Les débats autour de la thériaque ont été particulièrement vifs à Montpellier dans les années 1290-1340. Plusieurs ouvrages sont alors rédigés, en réaction au traité d’Averroès dont une version latine (dont nous ignorons l’auteur et la date exacte) circula à partir des années 1280. Avec des accents plus empiriques chez certains, comme Arnaud de Villeneuve et Bernard de Gordon, plus scolastiques chez d’autres, comme Guillaume de Brescia, ils reprennent la notion de « forme spécifique » pour expliquer le mode d’action de la thériaque, examinent la nature de cette préparation, discutent de ses usages spécifiques pour conclure – et sur ce point ils rejoignent Averroès qu’ils n’hésitent pas à critiquer par ailleurs – qu’elle est nocive pour un sujet en bonne santé. Ainsi, les spéculations des savants médiévaux en matière de pharmacologie justifiaient la place faite à la thériaque. Mais ici encore les travaux manquent pour faire la part entre le recours empirique, voire magique, à une panacée universelle et la réflexion sur les modes d’action d’une préparation qui relèverait aujourd’hui de la polypharmacie.

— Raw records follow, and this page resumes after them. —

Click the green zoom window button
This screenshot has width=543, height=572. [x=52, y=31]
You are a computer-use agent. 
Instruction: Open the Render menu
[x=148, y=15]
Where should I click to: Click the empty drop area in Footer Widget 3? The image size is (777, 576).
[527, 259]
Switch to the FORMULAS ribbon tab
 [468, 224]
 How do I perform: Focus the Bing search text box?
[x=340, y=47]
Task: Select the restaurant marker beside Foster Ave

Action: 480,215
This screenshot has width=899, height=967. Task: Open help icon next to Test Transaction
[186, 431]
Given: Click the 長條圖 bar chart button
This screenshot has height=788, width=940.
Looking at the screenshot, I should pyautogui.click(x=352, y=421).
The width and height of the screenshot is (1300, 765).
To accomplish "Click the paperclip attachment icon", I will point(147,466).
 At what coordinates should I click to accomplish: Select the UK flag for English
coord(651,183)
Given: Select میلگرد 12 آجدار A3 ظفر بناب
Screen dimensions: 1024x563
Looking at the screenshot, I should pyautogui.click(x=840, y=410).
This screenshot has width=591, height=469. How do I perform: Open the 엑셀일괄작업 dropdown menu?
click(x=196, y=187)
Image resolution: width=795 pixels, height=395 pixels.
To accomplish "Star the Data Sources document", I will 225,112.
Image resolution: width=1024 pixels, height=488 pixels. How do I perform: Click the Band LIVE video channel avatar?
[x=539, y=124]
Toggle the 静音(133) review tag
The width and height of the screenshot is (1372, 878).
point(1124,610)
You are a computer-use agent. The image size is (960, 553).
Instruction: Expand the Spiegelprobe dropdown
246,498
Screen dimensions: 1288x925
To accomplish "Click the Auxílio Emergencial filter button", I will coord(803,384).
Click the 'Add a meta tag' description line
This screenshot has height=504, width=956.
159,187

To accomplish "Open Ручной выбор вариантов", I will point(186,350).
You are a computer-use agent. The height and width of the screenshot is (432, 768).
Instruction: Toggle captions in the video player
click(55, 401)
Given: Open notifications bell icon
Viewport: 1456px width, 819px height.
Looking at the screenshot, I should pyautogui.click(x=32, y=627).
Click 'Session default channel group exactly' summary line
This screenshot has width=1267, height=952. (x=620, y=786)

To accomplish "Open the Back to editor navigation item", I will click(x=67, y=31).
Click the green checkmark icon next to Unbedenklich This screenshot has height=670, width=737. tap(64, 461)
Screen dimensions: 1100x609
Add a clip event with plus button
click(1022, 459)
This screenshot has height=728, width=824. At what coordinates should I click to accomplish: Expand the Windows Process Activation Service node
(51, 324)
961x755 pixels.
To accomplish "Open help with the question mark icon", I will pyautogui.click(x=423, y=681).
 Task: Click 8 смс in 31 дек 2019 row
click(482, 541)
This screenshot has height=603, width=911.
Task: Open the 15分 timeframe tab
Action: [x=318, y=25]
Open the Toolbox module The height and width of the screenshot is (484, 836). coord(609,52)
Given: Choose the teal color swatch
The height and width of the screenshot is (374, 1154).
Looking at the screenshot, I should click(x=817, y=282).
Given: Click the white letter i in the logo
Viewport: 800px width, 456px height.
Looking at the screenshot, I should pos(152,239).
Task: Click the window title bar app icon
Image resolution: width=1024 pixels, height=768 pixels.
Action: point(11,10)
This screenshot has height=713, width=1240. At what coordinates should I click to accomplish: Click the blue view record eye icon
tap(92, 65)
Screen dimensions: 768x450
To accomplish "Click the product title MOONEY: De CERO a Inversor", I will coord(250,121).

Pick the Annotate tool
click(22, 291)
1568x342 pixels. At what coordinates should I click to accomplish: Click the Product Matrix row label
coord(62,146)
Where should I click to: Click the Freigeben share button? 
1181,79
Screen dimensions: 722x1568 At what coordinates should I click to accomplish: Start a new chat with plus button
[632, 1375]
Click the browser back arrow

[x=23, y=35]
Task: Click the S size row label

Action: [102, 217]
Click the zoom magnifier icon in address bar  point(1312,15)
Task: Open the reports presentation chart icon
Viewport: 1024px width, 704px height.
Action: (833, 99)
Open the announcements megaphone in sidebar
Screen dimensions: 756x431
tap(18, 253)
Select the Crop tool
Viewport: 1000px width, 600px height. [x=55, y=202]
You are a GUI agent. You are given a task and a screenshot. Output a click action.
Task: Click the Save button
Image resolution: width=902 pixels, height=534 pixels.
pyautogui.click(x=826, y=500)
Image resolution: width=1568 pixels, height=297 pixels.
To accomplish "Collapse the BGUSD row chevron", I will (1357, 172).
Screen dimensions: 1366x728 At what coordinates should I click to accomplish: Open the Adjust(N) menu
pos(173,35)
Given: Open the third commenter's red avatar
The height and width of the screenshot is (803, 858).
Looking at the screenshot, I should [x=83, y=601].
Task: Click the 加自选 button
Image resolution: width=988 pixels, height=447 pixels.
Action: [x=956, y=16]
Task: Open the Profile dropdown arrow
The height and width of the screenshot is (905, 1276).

La thériaque est devenue la préparation la plus célèbre de la pharmacopée occidentale : « Entre toutes nos autres compositions, la thériaque – écrit en 1623 le pharmacien Pierre Maginet – est ce qu’est le soleil entre les planètes, le feu entre les éléments, l’or entre les métaux, le cèdre entre les arbres ». En 1688 paraissait à Paris un ouvrage intitulé Thériaque d’Andromaque, dispensée et achevée publiquement par Moyse Charas. Celui-ci, médecin et pharmacien, y décrit longuement la préparation qu’il avait effectuée à deux reprises, en 1667 et 1669. Malgré les critiques développées à la suite de Paracelse par les tenants de médicaments d’origine chimique, elle fut fabriquée et recommandée jusqu’au XIXe siècle. En 1884 elle était encore mentionnée dans le Codex, le recueil des médicaments et préparations pharmaceutiques approuvé par la Faculté de médecine que tous les pharmaciens de France doivent se procurer et auquel ils doivent se conformer. Dans l’édition de 1908, elle disparaissait avec ce bref commentaire : « Après avoir tenu une si grande et si longue place dans la pharmacie et la thérapeutique, elle quitte le domaine de l’histoire pour être reléguée dans celui de la légende ».